I cannot begin to tell you how much I hate feeling useless. I’ve spent at least half my life playing in basketball or softball games or going to practice or playing in the street with my brothers and neighbors. Now, it was all I could do to get up to make sure the dogs went out (I don’t even have to walk them, just let them into the yard and then back upstairs), much less get some food. I desperately want to shower, but that’s duking it out with wanting to lay down again. Luckily, I’m not stinky, because that would drive me crazy. Mostly, I’m just sad. I used to enjoy bedtime, but when it’s always bedtime, it becomes a whole lot less enjoyable. On my good days, I feel like a normal human being and can do normal stuff. But, those days are pretty rare. Mostly, my body wants me to sleep…and sleep some more. I’m so lucky to have a job where I work from home, and work whatever hours of the day that I want to work. I’m good at what I do, so I can generally have my brain compensate for random useless busywork.
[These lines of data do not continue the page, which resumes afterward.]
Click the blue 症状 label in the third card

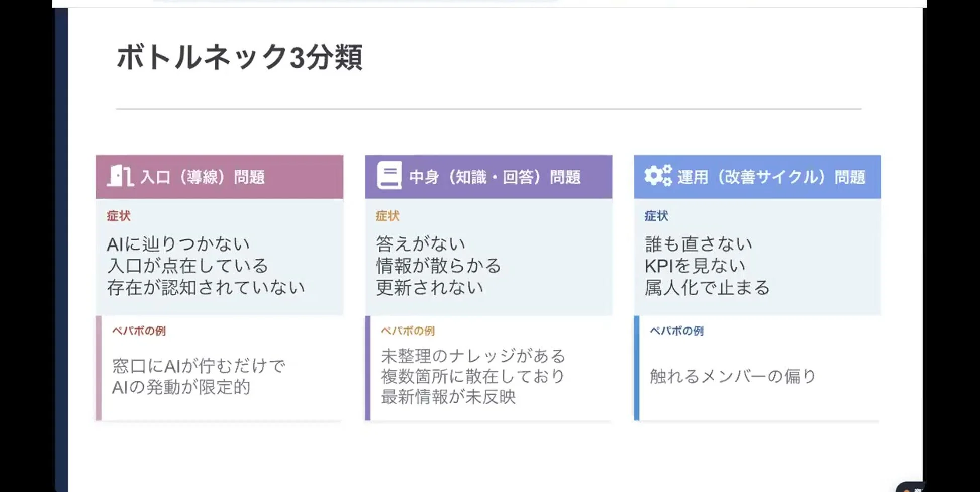point(656,216)
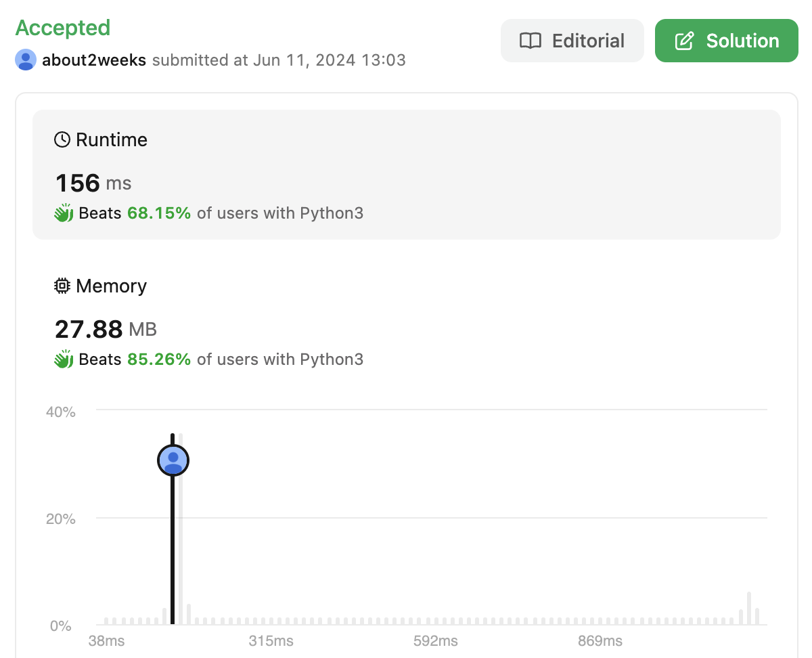812x658 pixels.
Task: Click the 869ms axis label
Action: click(x=600, y=641)
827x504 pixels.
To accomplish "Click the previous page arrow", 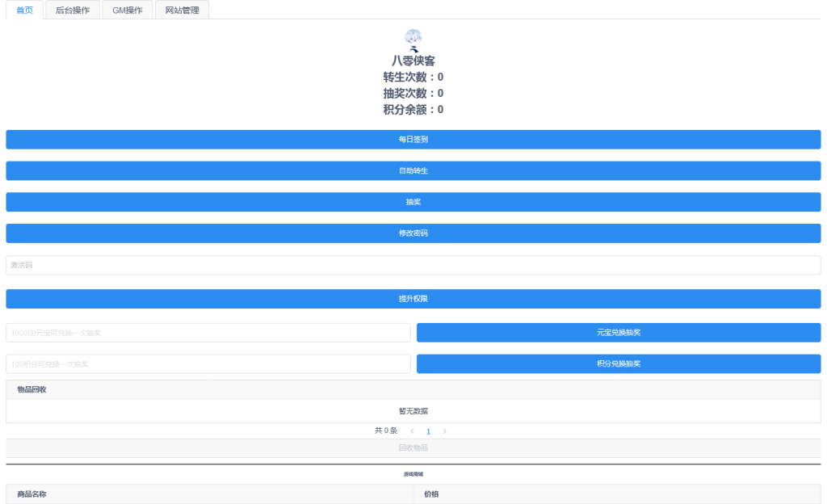I will (412, 431).
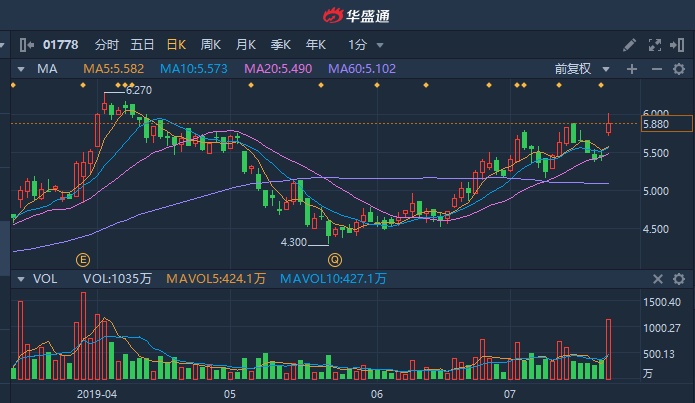Select the 月K monthly chart tab
This screenshot has height=403, width=695.
[246, 45]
I’d kill to be able to keep a schedule, getting up at a certain time, working certain hours, being off certain hours. Now, whenever I’m up, I need to work. Heh, or blog about feeling crappy. I’m not suffering from clinical depression; however, this is totally depressing and is taking a toll on me. It started with the herniated disk, but I’m even less functional now than I was with the herniated disk. I didn’t really think I was suffering from chronic fatigue, until I read about it. Hmm, all the symptoms, they fit. Great.
I swear, tomorrow I’m going to find something fun to write about…if it’s the last thing I do.
Next entry: One Good Thing - For My Teeth, And Maybe Yours Previous entry: Hey, You Know What's Funny?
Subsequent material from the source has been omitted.